Work request => From the line containing "Image resolution: width=1200" down to the last line of the data, output each line word for word and include nothing else.

Given data =>
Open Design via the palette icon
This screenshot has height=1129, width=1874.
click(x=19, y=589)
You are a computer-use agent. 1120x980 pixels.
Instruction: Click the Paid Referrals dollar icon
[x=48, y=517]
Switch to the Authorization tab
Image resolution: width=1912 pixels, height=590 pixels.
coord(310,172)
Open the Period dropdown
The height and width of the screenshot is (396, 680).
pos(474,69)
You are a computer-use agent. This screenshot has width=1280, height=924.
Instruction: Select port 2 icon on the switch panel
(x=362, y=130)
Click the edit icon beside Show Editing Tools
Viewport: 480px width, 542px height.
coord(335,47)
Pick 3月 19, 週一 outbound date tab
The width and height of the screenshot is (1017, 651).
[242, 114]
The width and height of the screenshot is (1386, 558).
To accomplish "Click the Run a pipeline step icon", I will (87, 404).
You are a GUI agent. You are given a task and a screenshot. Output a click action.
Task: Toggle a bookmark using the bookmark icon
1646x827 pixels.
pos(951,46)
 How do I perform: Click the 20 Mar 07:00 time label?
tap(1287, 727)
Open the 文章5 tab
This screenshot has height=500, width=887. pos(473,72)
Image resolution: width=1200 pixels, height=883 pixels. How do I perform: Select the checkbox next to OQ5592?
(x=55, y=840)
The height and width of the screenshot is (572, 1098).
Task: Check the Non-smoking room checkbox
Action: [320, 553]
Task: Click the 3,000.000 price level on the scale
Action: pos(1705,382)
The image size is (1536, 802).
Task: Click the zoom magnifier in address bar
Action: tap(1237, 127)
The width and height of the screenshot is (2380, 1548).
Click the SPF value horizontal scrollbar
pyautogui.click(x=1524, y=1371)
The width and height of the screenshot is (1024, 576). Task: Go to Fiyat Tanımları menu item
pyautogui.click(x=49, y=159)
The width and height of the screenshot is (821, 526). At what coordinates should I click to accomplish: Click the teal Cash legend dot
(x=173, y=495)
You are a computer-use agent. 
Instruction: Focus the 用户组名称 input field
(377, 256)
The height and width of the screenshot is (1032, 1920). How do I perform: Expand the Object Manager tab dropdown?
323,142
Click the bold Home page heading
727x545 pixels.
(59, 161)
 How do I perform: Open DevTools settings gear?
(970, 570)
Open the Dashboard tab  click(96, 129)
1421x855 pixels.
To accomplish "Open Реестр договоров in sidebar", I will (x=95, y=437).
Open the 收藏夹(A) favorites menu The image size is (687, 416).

Finished exercise =>
Image resolution: width=1200 pixels, height=883 pixels. How do I perform: Select the checkbox next to OQ5592?
(x=55, y=840)
The height and width of the screenshot is (572, 1098).
Task: Check the Non-smoking room checkbox
Action: [320, 553]
Task: Click the 3,000.000 price level on the scale
Action: pos(1705,382)
The image size is (1536, 802).
Task: Click the zoom magnifier in address bar
Action: tap(1237, 127)
The width and height of the screenshot is (2380, 1548).
Click the SPF value horizontal scrollbar
pyautogui.click(x=1524, y=1371)
The width and height of the screenshot is (1024, 576). Task: Go to Fiyat Tanımları menu item
pyautogui.click(x=49, y=159)
The width and height of the screenshot is (821, 526). At what coordinates should I click to accomplish: Click the teal Cash legend dot
(x=173, y=495)
You are a computer-use agent. 
Instruction: Focus the 用户组名称 input field
(377, 256)
The height and width of the screenshot is (1032, 1920). How do I perform: Expand the Object Manager tab dropdown?
323,142
Click the bold Home page heading
727x545 pixels.
(59, 161)
 How do I perform: Open DevTools settings gear?
(970, 570)
Open the Dashboard tab  click(96, 129)
1421x855 pixels.
To accomplish "Open Реестр договоров in sidebar", I will (x=95, y=437).
Open the 收藏夹(A) favorites menu The image size is (687, 416).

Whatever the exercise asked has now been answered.